A wellhead is the part of the well that is above ground. A WHPA is the area around a wellhead that contributes to a municipal drinking water source.
Water can carry contaminants as it infiltrates the ground and flows down to an aquifer. Aquifers are areas where groundwater water fills cracks in bedrock or spaces between grains of sand, gravel, or dirt. Human activity in a WHPA can impact the quality and/or quantity of groundwater in an aquifer.
Scientists study how and where water moves through the ground. They also use models to calculate vulnerability scores in WHPAs. These scores represent the risk of an activity posing a threat to a drinking water source. Factors include the type of aquifer, soil type, topography (the rise and fall of the land) and pumping rates. WHPAs closest to a well typically have a higher vulnerability score. This is because there is less time for contaminants to break down before they reach the well.

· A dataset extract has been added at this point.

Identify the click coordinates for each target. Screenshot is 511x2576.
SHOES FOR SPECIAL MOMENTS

Source protection plan policies manage drinking water threats in WHPAs.
Types of WHPAs
- WHPA-A: 100-metre radius around the wellhead
- WHPA-B: 2-year travel time for groundwater (and potential contaminants) to reach the well
- WHPA-C: 5-year travel time for groundwater (and potential contaminants) to reach the well
- WHPA-D: 25-year travel time for groundwater (and potential contaminants) to reach the well
- WHPA-E: 2-hour travel time from surface to aquifer.